What are the Pros of MSPs?
1. MSPs make sourcing contract workers very efficient by consolidating all the open contract worker requirements at a company and increasing competition.
2. MSPs provide companies a better overview of their non-employee usage and spend which may be distributed and hidden in various POs, projects, SOWs and HR systems.
3. MSPs help companies stay compliant with labor and other regulations (ACA, worker classification, etc.) as they have better knowledge, information and processes than a typical procurement or contingent labor category manager.
4. MSPs help reduce costs from increased competition and as they can benchmark with hundreds of their own clients for market conditions.
5. MSPs keep vendors honest with the threat of kicking out non-performing vendors and bringing in new vendors from other programs.
6. MSPs give smaller or less 'sales heavy' staffing agencies a level playing field as they don't need relationships inside the company to get business.
7. MSPs can be used for pay rolling pre-identified contractors by the client for very low markups.
What are the Cons of MSPs?
1. MSPs oversee the program and are not directly responsible for the candidate quality, rates, candidate selection. If things go wrong, MSPs can lay the fault on the client's difficult needs or the staffing agency's delivery problem and still get paid.
2. MSPs commoditize staffing agencies who are relegated to source and submit candidate resumes from the same job boards based on the same job description that many other agencies are also working on.
3. Staffing agency's margins are squeezed from the increased competition. There are now 10 agencies competing for the same position approaching the same candidates and requiring to hit a target rate.
4. Staffing agencies feel lost as they can't talk to the hiring managers and get no feedback on why their candidates are not making it. They don't get to build relationships with clients to understand their needs better or offer suggestions for improvements. If they do offer suggestions or seek clarifications, the changes or clarifications may benefit their competitors.

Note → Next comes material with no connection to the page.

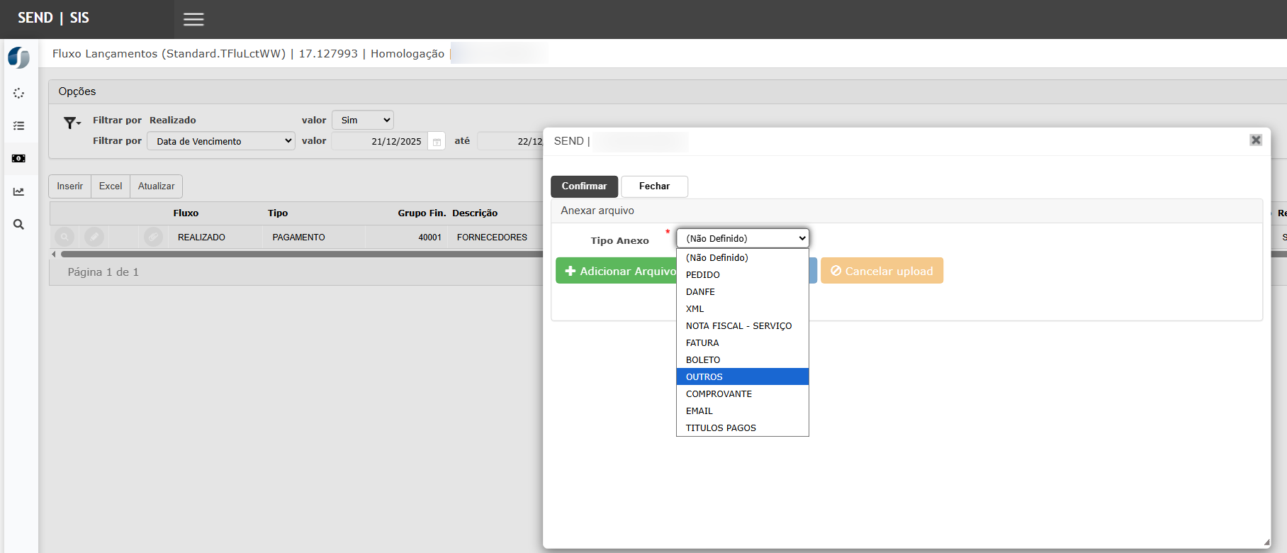This screenshot has height=553, width=1287.
Task: Select BOLETO in the Tipo Anexo list
Action: point(742,360)
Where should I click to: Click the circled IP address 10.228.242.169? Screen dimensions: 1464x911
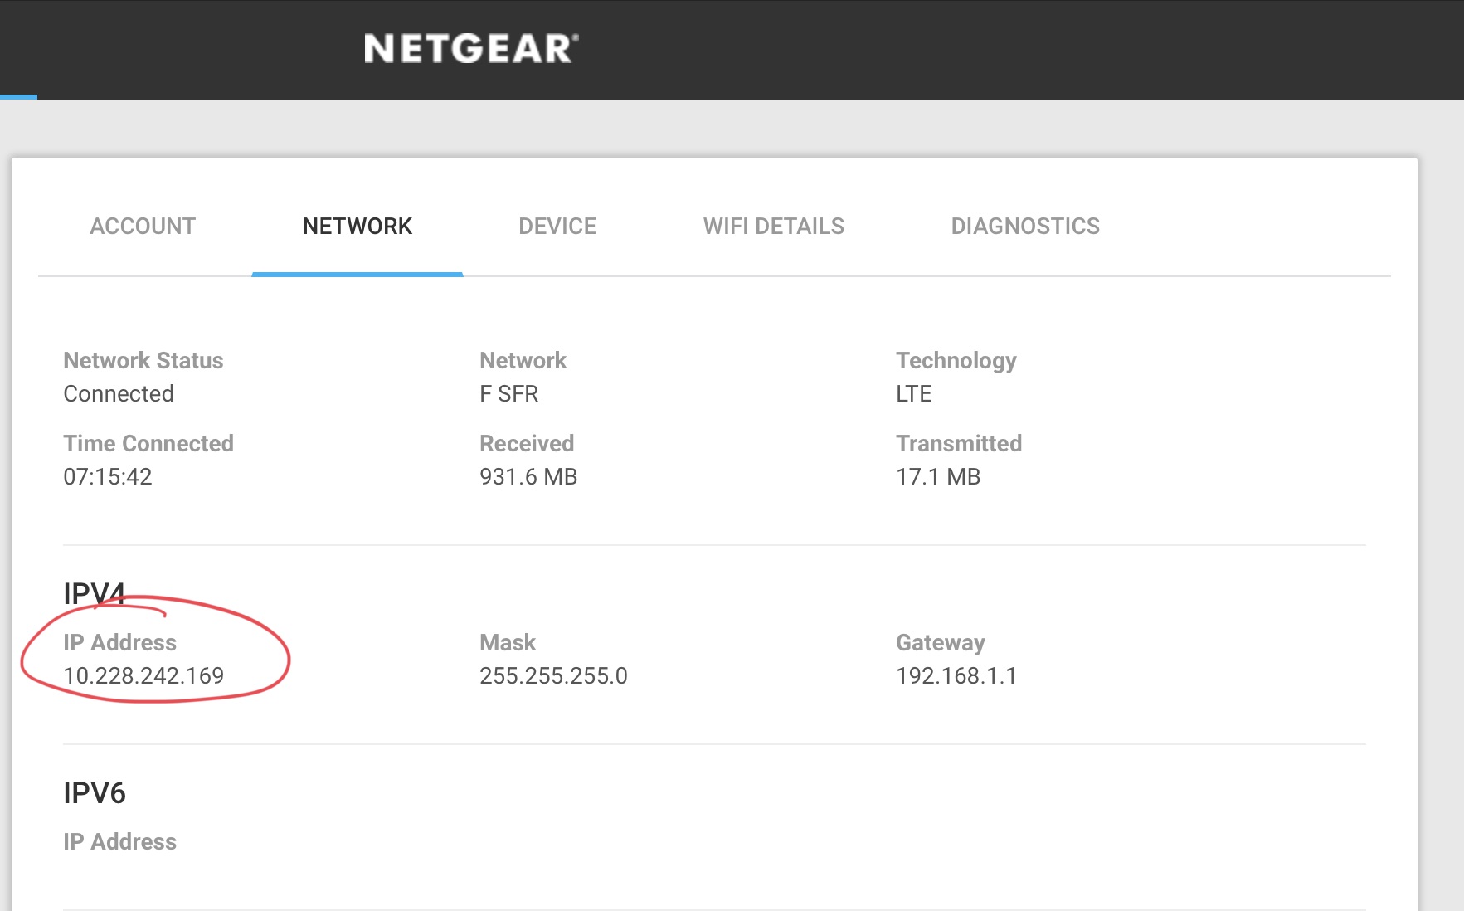143,675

5. MSP staffing model works best for low cost providers leveraging offshore models with less regard for quality. High quality staffing providers that put more effort into the search and find better candidates fail in MSPs because they lose out on speed and cost.

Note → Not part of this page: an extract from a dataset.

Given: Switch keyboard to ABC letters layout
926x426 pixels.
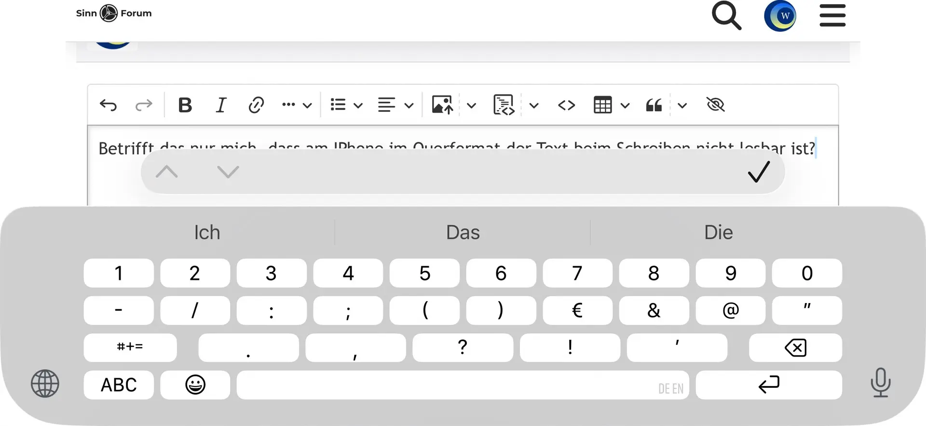Looking at the screenshot, I should coord(119,385).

6. The MSP's list of vendors is often sub-optimal as the best and highest paid agencies and recruiters would rather work on contract or full-time positions that demand higher quality, higher human interaction, higher pay, and are more profitable with less competition.
7. MSPs consolidate the number of staffing agencies in their MSP program in an effort to give more business to fewer players. The unintended consequence is that the preferred agencies, then create their own sub-MSP because they aren't able to hire all the contractors needed, so they further subcontract down to other agencies. These additional layers add additional risks for the client company. Many preferred vendors flout the no-subcontracting rule creating more risks for the clients.
8. Some MSPs are not vendor-neutral and do staffing themselves. This creates a conflict of interest as MSPs do have some influence in the program.
MSPs learn about a staffing agency's most guarded secrets including its strategy for finding candidates, seeing the candidates with contact details coming through the VMS, strength and weakness of the staffing agency, billing rates, markups, etc. that staffing agencies would never share otherwise. An MSP employee can join a competitor with all this insider knowledge about their competitor creating a breach of confidentiality and anti-competitive issues for the client and staffing agencies in the program.